==== PASSAGE PROVIDED ====
Why doesn’t matching on a `&mut T` re-borrow?

I recently tried to figure out how to use the reference inside of an Option<&mut T> on the stack, without the variable containing the Option being mut.

(playground containing all the examples from below)

does_not_compile!{
    fn foo() {
        let mut x = 1;
        let y = Some(&mut x);
        if let Some(r) = y {
            *r += 1;
        }
        // error: use of moved value
        if let Some(r) = y {
            *r += 1;
        }

        println!("{}", x);
    }
}

At first, I thought it might be impossible. This works, but we need to have mut y:

// workaround using match ergonomics
fn bar() {
    let mut x = 1;
    // needs mut here now
    let mut y = Some(&mut x);
    if let Some(r) = &mut y {
        // and deref twice
        **r += 1;
    }
    if let Some(r) = &mut y {
        **r += 1;
    }

    println!("{}", x); // -> 3
}

Also the **r are not very nice. It took me a while until I had everything figured out. IIRC, I also didn’t find any approach that had me getting rid of the ** (even with the mut y) other than this wordy biest:

// "proper" approach
fn foo() {
    let mut x = 1;
    let y = Some(&mut x);
    // isn’t `&mut ref mut` just ridiculous?
    if let Some(&mut ref mut r) = y {
        *r += 1;
    }
    if let Some(&mut ref mut r) = y {
        *r += 1;
    }

    println!("{}", x); // -> 3
}

This makes me wonder: Why don’t we just have a binder to a &mut T variable re-borrow the reference by default? This would make the first version compile. After all, re-borrows should not make any actual difference in the compiled assembly, right? What would be good reasons against such a change? Of course, taking this approach systematically would mean that even an assignment like let x = y where y: &mut T would re-borrow.

Here’s another example of a problem where the compiler tries to insert a move on matching on/binding a &mut T; this time the Option is behind a reference:

// similar problems behind a reference
does_not_compile!{
    fn baz() {
        let mut x = 1;
        let y = &mut Some(&mut x);
        // error: cannot move out of y.0 which is behind a mutable reference
        if let &mut Some(r) = y {
            *r += 1;
        }

        println!("{}", x);
    }
}
// solution
fn baz() {
    let mut x = 1;
    let y = &mut Some(&mut x);
    // let’s have *mut* every *mut* second *mut* word *mut* be "mut"!
    if let &mut Some(&mut ref mut r) = y {
        *r += 1;
    }

    println!("{}", x); // -> 2
}
2 Likes

My first thought would be that the following should work:

fn foobaz() {
    let mut x = 1;
    let y = Some(&mut x);
    
    if let &Some(r) = &y {
        *r += 1;
    }

    println!("{}", x); // 2
}

But it seems that my understanding about how patterns match up is slightly off since the compiler suggests to remove the & in front of the Some and if I do then I get a mutability error.

Here's a function that would do the reborrowing of the Option. Match ergonomics does some work here making the implementation look deceptively trivial.

fn rb<'a>(m: &'a mut Option<&mut i32>) -> Option<&'a mut i32> {
    match m {
        Some(r) => Some(r),
        None => None,
    }
}

It turns out there is a method for Option that does the same more generally: as_deref_mut. With it you can write

let mut x = 1;
let mut y = Some(&mut x);
// alternatively:
//let y = &mut Some(&mut x);
if let Some(r) = y.as_deref_mut() {
    *r += 1;
}

... although I'm not sure how much sense the function name makes in this example.
==== DATA SECTION ====
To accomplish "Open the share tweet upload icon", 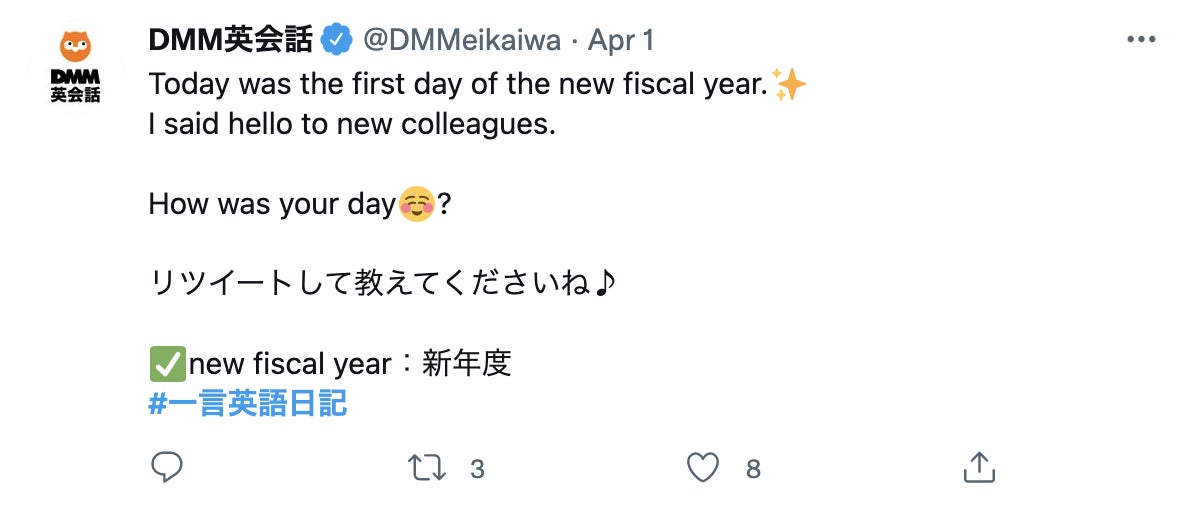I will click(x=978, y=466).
====
==== DATA SECTION ====
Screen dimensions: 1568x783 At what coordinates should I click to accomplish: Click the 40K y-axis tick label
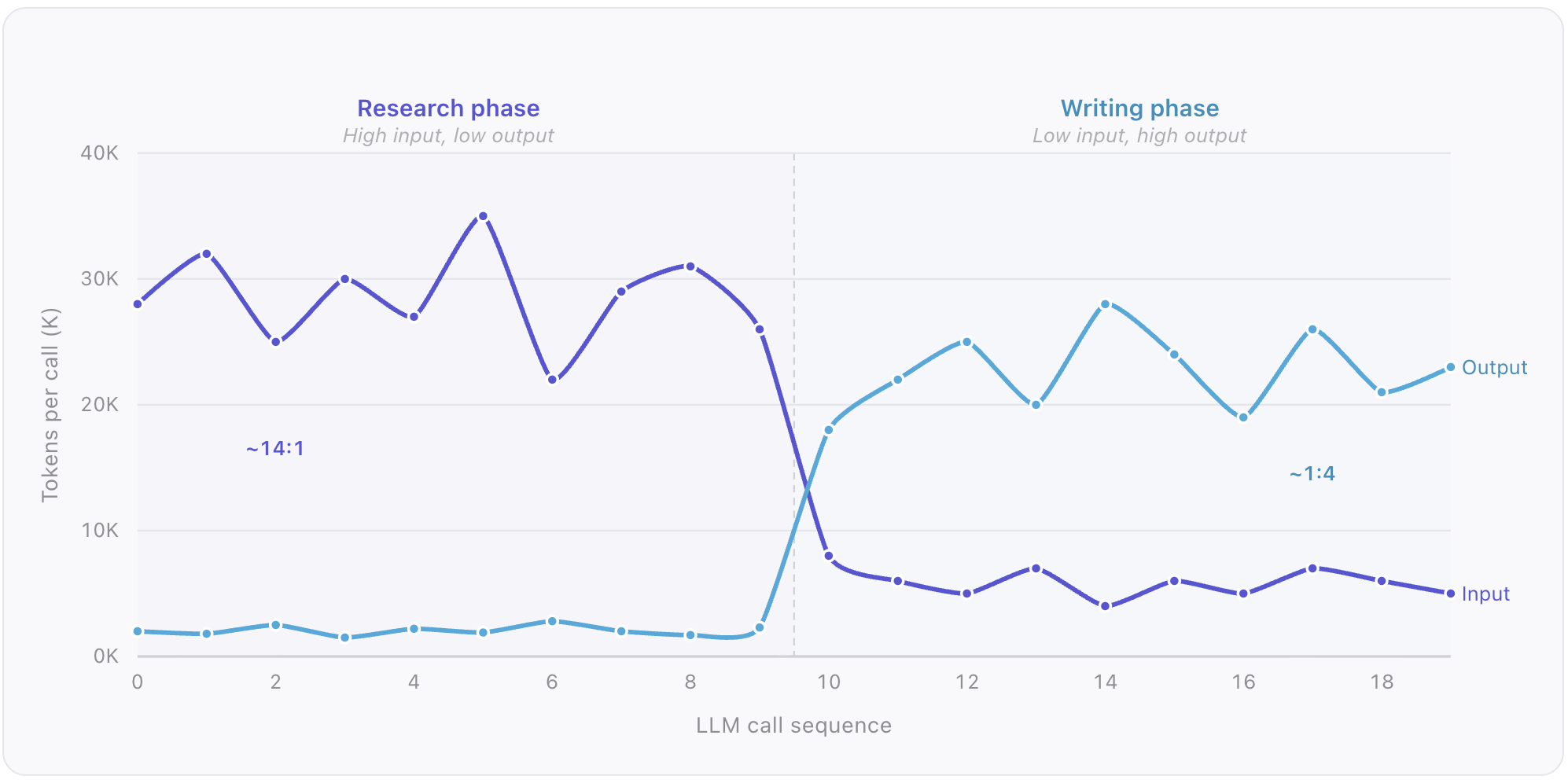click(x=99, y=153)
====
PROBLEM STATEMENT: Render this sentence from the forum thread on Rust re-borrowing into Spanish: "After all, re-borrows should not make any actual difference in the compiled assembly, right?"

OUTPUT OF THE TASK: Al fin y al cabo, los re-préstamos no deberían suponer ninguna diferencia real en el ensamblador compilado, ¿verdad?